OFFENE AUFGABEN:
a – Welchen Beruf hat Anke Bruns laut dem Text zum Fachtag?
b – Schreiben Sie aus dem Text zum Fachtag die Stelle zwischen „Riesige Anstrengungen“ und „jungen Menschen anzukämpfen.“ einschließlich wortgetreu ab.

QUELLDOKUMENT:
▼

Video: Eindrücke vom Fachtag

Die Radio- und Fernsehjournalistin Anke Bruns hatte mit Jugendlichen, die in Einrichtungen der Graf Recke Stiftung aufwachsen, vorab mehrere Kurzfilme gedreht, in denen sie ihre Vorstellungen vom Leben und ihre Wünsche formulierten, es gab neben Lob („Ich kann mich hier entfalten“) auch deutliche Kritik: an den Ausgehregelungen in den Wohngruppen etwa oder an bescheidenem WLAN-Empfang und eingeschränkter Handynutzung. Bemerkenswert und mutig, befand Holger Wendelin die Vorgehensweise der Veranstalter. „Jugendliche werden explizit aufgefordert, zu erzählen, was nicht gut läuft“, merkte der Erziehungswissenschaftler an. „Das ist ein Kulturwandel, das hat mit Haltung zu tun.“

Riesige Anstrengungen

Der Professor an der evangelischen Hochschule Rheinland-Westfalen-Lippe in Bochum hatte zum Einstieg in den Fachtag aus seiner Studie zitiert, die er im Auftrag der Graf Recke Stiftung anlässlich des 200. Jubiläums erstellt hatte – von der Rettungshausbewegung ab 1822 bis heute. Er erinnerte dabei an eine nicht selten finstere Vergangenheit der Kinderheime, nicht nur zur Nazizeit, in der Gewalt und Strafe selbstverständlicher Teil der Heimerziehung gewesen sei. „In den letzten 20 bis 25 Jahren aber hat eine enorme Entwicklung stattgefunden“, so Wendelin. Und doch bedürfe es weiter „riesigen Anstrengungen“, um gegen die Stigmatisierung der jungen Menschen anzukämpfen.

▲

GESAMMELTE DATEN:
▼

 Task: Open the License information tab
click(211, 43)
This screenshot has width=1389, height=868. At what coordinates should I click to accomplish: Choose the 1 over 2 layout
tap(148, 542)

▲

SCHRIFTLICHE ANTWORTEN:
a – Sie ist Radio- und Fernsehjournalistin.

b –
Riesige Anstrengungen

Der Professor an der evangelischen Hochschule Rheinland-Westfalen-Lippe in Bochum hatte zum Einstieg in den Fachtag aus seiner Studie zitiert, die er im Auftrag der Graf Recke Stiftung anlässlich des 200. Jubiläums erstellt hatte – von der Rettungshausbewegung ab 1822 bis heute. Er erinnerte dabei an eine nicht selten finstere Vergangenheit der Kinderheime, nicht nur zur Nazizeit, in der Gewalt und Strafe selbstverständlicher Teil der Heimerziehung gewesen sei. „In den letzten 20 bis 25 Jahren aber hat eine enorme Entwicklung stattgefunden“, so Wendelin. Und doch bedürfe es weiter „riesigen Anstrengungen“, um gegen die Stigmatisierung der jungen Menschen anzukämpfen.